■ WHAT YOU HAVE TO DO: Repeat the records word for word.

** SUPPLIED DATA follows **

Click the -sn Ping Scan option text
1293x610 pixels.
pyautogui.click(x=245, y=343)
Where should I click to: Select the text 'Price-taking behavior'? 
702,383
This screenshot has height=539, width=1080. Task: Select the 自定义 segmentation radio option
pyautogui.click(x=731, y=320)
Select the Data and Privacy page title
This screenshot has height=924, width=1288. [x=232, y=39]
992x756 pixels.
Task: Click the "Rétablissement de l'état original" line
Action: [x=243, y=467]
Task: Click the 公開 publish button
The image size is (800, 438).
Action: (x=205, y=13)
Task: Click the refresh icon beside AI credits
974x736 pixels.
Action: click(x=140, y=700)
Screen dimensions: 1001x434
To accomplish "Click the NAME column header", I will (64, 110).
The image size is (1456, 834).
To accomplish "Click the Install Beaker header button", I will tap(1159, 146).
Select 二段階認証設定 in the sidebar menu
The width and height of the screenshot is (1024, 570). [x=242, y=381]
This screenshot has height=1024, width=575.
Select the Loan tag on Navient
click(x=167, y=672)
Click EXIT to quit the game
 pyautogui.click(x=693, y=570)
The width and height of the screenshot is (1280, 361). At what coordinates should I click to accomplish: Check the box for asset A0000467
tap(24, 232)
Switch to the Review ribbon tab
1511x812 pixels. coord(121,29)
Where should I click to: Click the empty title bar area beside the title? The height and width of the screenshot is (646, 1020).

** End of SUPPLIED DATA **

■ TASK ANSWER:
Click the -sn Ping Scan option text
1293x610 pixels.
pyautogui.click(x=245, y=343)
Where should I click to: Select the text 'Price-taking behavior'? 
702,383
This screenshot has height=539, width=1080. Task: Select the 自定义 segmentation radio option
pyautogui.click(x=731, y=320)
Select the Data and Privacy page title
This screenshot has height=924, width=1288. [x=232, y=39]
992x756 pixels.
Task: Click the "Rétablissement de l'état original" line
Action: [x=243, y=467]
Task: Click the 公開 publish button
The image size is (800, 438).
Action: (x=205, y=13)
Task: Click the refresh icon beside AI credits
974x736 pixels.
Action: click(x=140, y=700)
Screen dimensions: 1001x434
To accomplish "Click the NAME column header", I will (64, 110).
The image size is (1456, 834).
To accomplish "Click the Install Beaker header button", I will tap(1159, 146).
Select 二段階認証設定 in the sidebar menu
The width and height of the screenshot is (1024, 570). [x=242, y=381]
This screenshot has height=1024, width=575.
Select the Loan tag on Navient
click(x=167, y=672)
Click EXIT to quit the game
 pyautogui.click(x=693, y=570)
The width and height of the screenshot is (1280, 361). At what coordinates should I click to accomplish: Check the box for asset A0000467
tap(24, 232)
Switch to the Review ribbon tab
1511x812 pixels. coord(121,29)
Where should I click to: Click the empty title bar area beside the title? The height and width of the screenshot is (646, 1020).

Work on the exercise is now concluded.